OK, here's a couple of good, general questions: what is it about rock and roll , what's good there?

KIM: (Long pause). Oh, oh. Uhhhhhhh, you would ask me that.

Sorry. I know it's a stupid question. Don't answer it.

KIM: That's all right, I'll attempt to grapple with this thing. What's good about it? Nothin's good about it, that's what's good about it. It's totally bad.

So then what's bad about it?

KIM: Ummm, yeah. What started out as a diversion from homework. . .(laughs), ummm, uhh, yeah. (laughs).

Well, what's unique to rock and roll that other forms of music like jazz and classical, C &W, lack?

KIM: I think. . .I don't wanna give an analytical sort of answer. There's more, ummmm. I couldn't really say. It hinges on my definition of rock and roll. My definition is one that kind of encompasses rap music and all, I just think of R&R as being more of an attitude than anything.

Well, I mean back in the early '80s when the predominant music in the alternative was synth-pop, the Human League, new wave was big. There were the Scientists and they just didn't seem to fit in anywhere.

KIM: I just thought of it as being a kind of wild card and just a berth of influence (LOUD BEEPS from record company) . . .(laughs). Just a berth of influence there that seemed to me to be the appeal of it. Not to say that it was good or bad, it osrt of fucks things up a little bit, it doesn't make everything totally perfect--it sort of fucks up somebody else's vision if they've got, like you say, this horrible, early '80s synthesizer music going on. To me it was just a chance to kind of say, "Naww, this didn't occur to ya! I hope it fucks you up a bit.' and "Whattya think o' this?' It's subversion, that's what it is! Just changing things a little bit, making things imperfect. Put a few flaws into the universe!

Well, they're there, anyway. I think people tend to try and ignore them.

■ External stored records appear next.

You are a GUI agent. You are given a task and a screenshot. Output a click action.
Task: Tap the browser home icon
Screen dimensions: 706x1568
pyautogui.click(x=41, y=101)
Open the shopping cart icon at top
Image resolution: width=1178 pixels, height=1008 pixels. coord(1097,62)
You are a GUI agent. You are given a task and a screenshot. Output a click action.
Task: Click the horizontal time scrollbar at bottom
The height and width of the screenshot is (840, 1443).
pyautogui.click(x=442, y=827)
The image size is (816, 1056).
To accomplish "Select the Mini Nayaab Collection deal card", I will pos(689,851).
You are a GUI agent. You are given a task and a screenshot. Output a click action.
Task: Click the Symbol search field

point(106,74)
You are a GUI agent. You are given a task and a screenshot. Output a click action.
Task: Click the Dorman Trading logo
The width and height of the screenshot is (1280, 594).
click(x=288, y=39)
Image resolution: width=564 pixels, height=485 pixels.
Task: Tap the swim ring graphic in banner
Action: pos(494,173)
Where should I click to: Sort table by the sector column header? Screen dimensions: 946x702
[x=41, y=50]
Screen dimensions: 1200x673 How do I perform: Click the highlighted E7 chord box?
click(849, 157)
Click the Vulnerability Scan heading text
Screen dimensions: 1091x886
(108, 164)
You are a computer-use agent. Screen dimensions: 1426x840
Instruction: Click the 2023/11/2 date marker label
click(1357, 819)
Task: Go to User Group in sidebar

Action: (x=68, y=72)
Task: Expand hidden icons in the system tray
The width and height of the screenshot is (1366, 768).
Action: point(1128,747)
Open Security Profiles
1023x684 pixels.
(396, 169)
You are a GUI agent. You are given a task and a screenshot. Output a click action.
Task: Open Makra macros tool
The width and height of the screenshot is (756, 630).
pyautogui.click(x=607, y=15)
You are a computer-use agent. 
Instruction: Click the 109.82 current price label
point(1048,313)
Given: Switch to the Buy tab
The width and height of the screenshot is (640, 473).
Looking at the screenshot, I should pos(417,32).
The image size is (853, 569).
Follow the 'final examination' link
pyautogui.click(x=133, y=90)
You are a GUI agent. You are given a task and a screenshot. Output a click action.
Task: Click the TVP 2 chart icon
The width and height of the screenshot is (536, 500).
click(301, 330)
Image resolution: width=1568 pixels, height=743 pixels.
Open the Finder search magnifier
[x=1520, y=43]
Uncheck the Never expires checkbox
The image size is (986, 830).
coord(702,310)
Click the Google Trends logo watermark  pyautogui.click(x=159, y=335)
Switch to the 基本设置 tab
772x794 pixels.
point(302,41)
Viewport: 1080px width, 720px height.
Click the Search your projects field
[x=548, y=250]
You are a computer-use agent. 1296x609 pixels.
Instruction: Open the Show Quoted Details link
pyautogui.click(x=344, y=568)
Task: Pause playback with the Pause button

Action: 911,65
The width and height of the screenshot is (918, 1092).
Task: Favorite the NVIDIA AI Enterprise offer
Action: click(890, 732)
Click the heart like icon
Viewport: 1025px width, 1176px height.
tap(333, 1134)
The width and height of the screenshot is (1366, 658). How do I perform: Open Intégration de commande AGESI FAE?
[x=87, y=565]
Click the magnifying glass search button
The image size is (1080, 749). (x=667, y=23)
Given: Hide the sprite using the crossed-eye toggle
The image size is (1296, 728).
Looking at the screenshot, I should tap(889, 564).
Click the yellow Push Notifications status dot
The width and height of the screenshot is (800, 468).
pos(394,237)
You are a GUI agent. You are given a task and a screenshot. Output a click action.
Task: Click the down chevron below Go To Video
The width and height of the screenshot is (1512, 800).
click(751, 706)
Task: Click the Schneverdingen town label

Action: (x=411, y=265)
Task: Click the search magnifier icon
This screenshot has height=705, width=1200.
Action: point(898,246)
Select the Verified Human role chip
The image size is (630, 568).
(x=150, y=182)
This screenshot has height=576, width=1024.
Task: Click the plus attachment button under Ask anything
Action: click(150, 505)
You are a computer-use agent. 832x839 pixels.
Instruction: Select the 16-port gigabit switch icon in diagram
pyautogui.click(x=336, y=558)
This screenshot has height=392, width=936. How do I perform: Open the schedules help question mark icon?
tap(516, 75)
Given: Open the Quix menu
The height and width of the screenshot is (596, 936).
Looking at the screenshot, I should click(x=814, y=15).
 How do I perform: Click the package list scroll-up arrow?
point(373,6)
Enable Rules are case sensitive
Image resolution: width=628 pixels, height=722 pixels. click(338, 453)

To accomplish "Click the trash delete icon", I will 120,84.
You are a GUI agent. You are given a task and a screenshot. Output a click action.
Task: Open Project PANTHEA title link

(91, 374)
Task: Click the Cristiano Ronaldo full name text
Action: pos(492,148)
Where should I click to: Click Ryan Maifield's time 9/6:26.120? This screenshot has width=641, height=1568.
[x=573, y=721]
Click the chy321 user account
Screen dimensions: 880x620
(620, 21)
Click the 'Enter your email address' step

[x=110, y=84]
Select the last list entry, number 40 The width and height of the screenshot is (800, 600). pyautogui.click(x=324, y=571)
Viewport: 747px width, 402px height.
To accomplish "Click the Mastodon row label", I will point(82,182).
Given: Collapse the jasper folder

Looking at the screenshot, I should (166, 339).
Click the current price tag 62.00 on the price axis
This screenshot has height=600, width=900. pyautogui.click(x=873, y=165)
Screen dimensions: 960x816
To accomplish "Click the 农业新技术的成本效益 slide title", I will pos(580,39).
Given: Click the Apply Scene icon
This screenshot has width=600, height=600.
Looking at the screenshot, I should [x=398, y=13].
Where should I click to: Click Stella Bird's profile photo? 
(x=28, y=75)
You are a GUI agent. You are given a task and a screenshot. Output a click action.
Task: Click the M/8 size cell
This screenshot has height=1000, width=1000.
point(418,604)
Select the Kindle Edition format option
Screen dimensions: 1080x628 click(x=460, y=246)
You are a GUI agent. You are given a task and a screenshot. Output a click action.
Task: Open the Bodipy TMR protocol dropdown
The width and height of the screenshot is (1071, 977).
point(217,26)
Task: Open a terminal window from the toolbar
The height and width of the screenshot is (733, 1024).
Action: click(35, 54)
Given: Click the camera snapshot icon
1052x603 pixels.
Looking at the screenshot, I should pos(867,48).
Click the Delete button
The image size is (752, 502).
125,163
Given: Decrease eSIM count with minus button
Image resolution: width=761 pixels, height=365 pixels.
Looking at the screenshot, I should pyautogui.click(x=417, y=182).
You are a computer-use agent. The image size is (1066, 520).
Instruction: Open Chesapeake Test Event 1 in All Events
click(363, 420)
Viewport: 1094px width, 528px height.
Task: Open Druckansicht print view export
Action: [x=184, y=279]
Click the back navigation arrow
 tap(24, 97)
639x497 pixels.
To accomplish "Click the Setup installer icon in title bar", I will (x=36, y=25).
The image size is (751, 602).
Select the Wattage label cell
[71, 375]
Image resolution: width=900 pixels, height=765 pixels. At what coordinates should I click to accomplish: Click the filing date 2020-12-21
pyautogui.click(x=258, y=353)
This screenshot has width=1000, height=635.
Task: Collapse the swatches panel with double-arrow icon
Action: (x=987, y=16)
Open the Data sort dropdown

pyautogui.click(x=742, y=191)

KIM: That's right! I've got a song about this on the new Surrealists record called, It's Your Fault. Basically what I'm saying is embrace your faults. MISSING TAPE. . . had a great line in one of his songs like, 'There's nothing good or bad under the sun . . .' What was it? '. . . Except in people's minds.' That's what he was getting at, anyway. You look up the book, make it seem like I'm really literary (laughs). That's how I definitely think of it. Rock and roll is sort of my chance to sort of (laughs) screw my people.

There's a great lyric on the Surreal Feel where you say, 'You can find yourself living in your own private hell, and loving it!'

KIM: Yeah, that's funny you should even mention that song. We actually re-recorded that one with Tony Cohen doing it to give it a kind of different vision. It was not as wild as I tried, though--I was livin' in my private hell, except I dragged Tony Cohen into it and he made it a lot more hellish.

I've heard that about Tony Cohen, actually. Tex was saying he's a complete madman.

KIM: He is.

Is that good or bad in the recording process?

KIM: It's good and bad. I was tellin' you, what does that mean? (laughs). It's hard on a person though. Good and bad is hard on a person. Hard on their ears, hard on their brain cells, hard on their eyes! Hard on the feet.

Well, Kim, I really appreciate that you could take time out to do this interview, I know you're busy and I hope it hasn't been hard on your brain cells.

KIM: Okay, John. Thanks a lot.

But. . .one last horrible, stupid, grueling question: anything you wanna say to the States?

LOUD BEEPS from company

Woman's voice: "Are you Mr Slayman?"

KIM: What?

"Are you Mr. Slayman? We have a conflict of administration. They have requested that this interview be terminated."

KIM: OK, ummm. I say to America, just be there at my gigs. (laughs) And thanks a lot, John.